ロードマップは、⽔素社会実現に向けた産学官のアクションプランと位置づけられている。⺠間企業、⼤学・研究機関、国・⾃治体がそれぞれの役割を果たすことにより⽬標を達成していくことを⽬指している。技術開発プロジェクトの企画⽴案を担う経済産業省として、2019 年6⽉に初めて開催した「⽔素・燃料電池プロジェクト評価・課題共有ウィーク」における議論を反映し、技術開発の重点分野の特定や早急に取り組むべき技術的課題などを明らかにすべく「⽔素・燃料電池分野における技術開発の重点分野について」を取りまとめた。これを踏まえ、産学官が⽔素・燃料電池分野の技術的課題を協⼒して克服することにより、ロードマップにおいて⽰した⽬標を達成するためにも「⽔素・燃料電池技術開発戦略」を定めることとした。
2.我が国の技術開発の状況
経済産業省は、1970 年代のサンシャイン計画やムーンライト計画以降、⽔素・燃料電池の技術開発プロジェクトを主導してきており、2019 年度の予算は約 630 億円(経済産業省計上予算。2018 年度補正予算含む。)となっている。
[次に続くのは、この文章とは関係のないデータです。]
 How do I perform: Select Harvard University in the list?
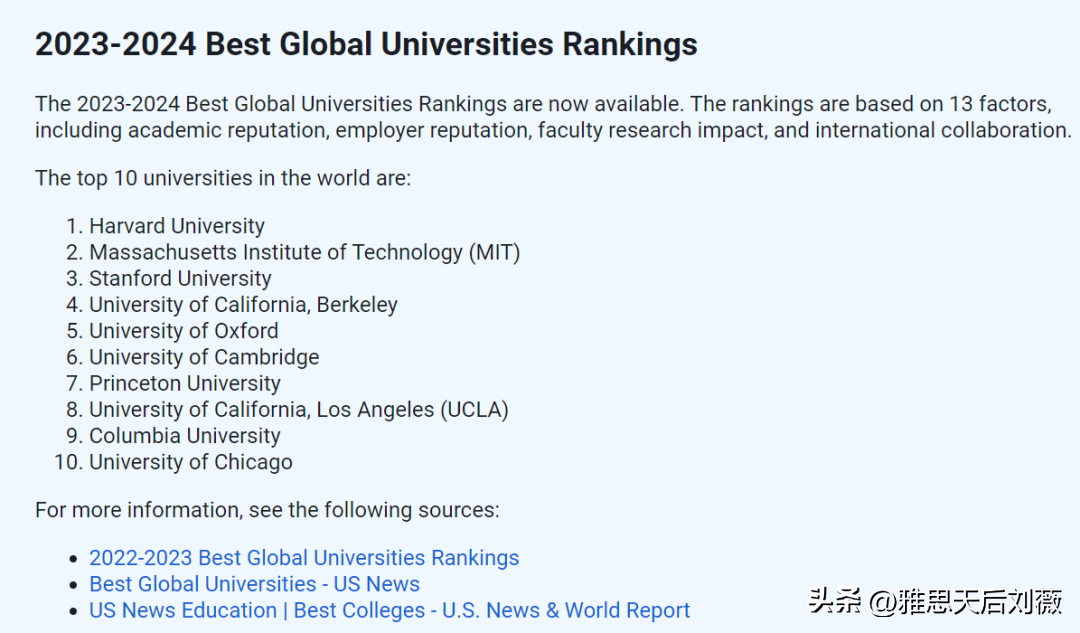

こうした中、我が国は、燃料電池⾃動⾞(FCV)や家庭向け定置⽤燃料電池(エネファーム)の世界初の市場投⼊や、⽔素ステーションの整備など、⽔素・燃料電池技術の社会実装で世界をリードしている。最近では、⽔素サプライチェーンの構築に向け、効率的な⽔素の輸送・貯蔵を可能とするエネルギーキャリア技術について、その開発・実証に世界に先駆けて着⼿している。2015 年に豪州政府と液化⽔素の輸送・貯蔵の⼤規模技術実証プロジェクト、また、ブルネイ政府と有機ハイドライド(MCH)をエネルギーキャリアとした⽔素サプライチェーン構築の⼤規模技術実証を開始した。これらプロジェクトは、現在、関連設備の製造・設置が進められており、2020 年には豪州及びブルネイから⽇本への⽔素の輸送が実際に⾏われる予定となっている。また、グリーンアンモニアコンソーシアムを中⼼に、アンモニアバリューチェーン構築の検討が進められている。
3.諸外国の状況
次世代のエネルギーとして⽔素は海外でも注⽬を集めている。2017 年に我が国が世界ではじめて⽔素についての国家戦略として⽔素基本戦略を定めたことに続き、フランス(2018 年)、韓国(2019 年)などでも⽔素に関する国家戦略が定められている。また、⽶国では H2@Scale として⽔素エネルギーの利⽤拡⼤に取り組んでいる。こうした中、⽔素基本戦略では、グローバルな動向を把握し、歩調を合わせながらも、我が国が⽔素社会実現において世界をリードしていく⽅針が⽰されている。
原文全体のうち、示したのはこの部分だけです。